--- SUPPLIED RECORDS Enclosed Below ---
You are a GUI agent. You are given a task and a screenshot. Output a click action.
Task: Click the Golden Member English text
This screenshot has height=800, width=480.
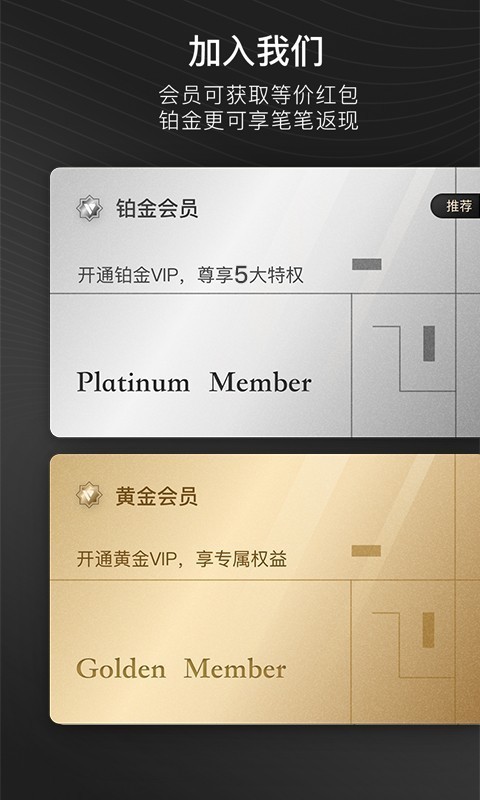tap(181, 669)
--- End of Enclosed SUPPLIED RECORDS ---
--- SUPPLIED RECORDS Enclosed Below ---
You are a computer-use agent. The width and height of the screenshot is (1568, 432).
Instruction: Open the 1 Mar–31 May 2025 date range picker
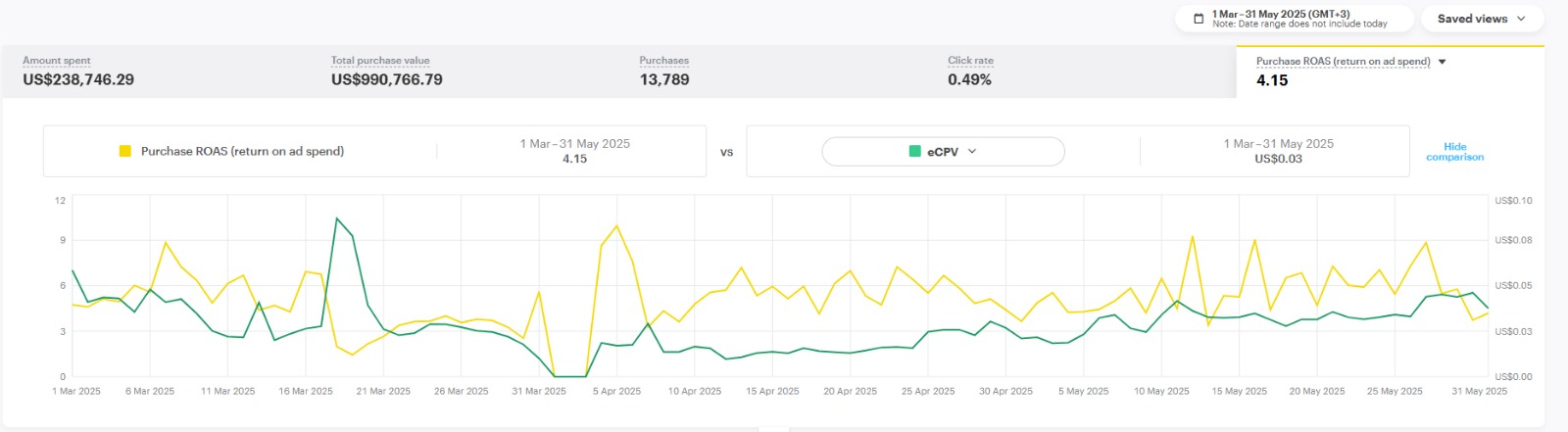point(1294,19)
--- End of Enclosed SUPPLIED RECORDS ---
● THE TASK
Your answer should be the lines of the material above that include "agent".

● TASK OUTPUT
You are a GUI agent. You are given a task and a screenshot. Output a click action.
You are a computer-use agent. The width and height of the screenshot is (1568, 432).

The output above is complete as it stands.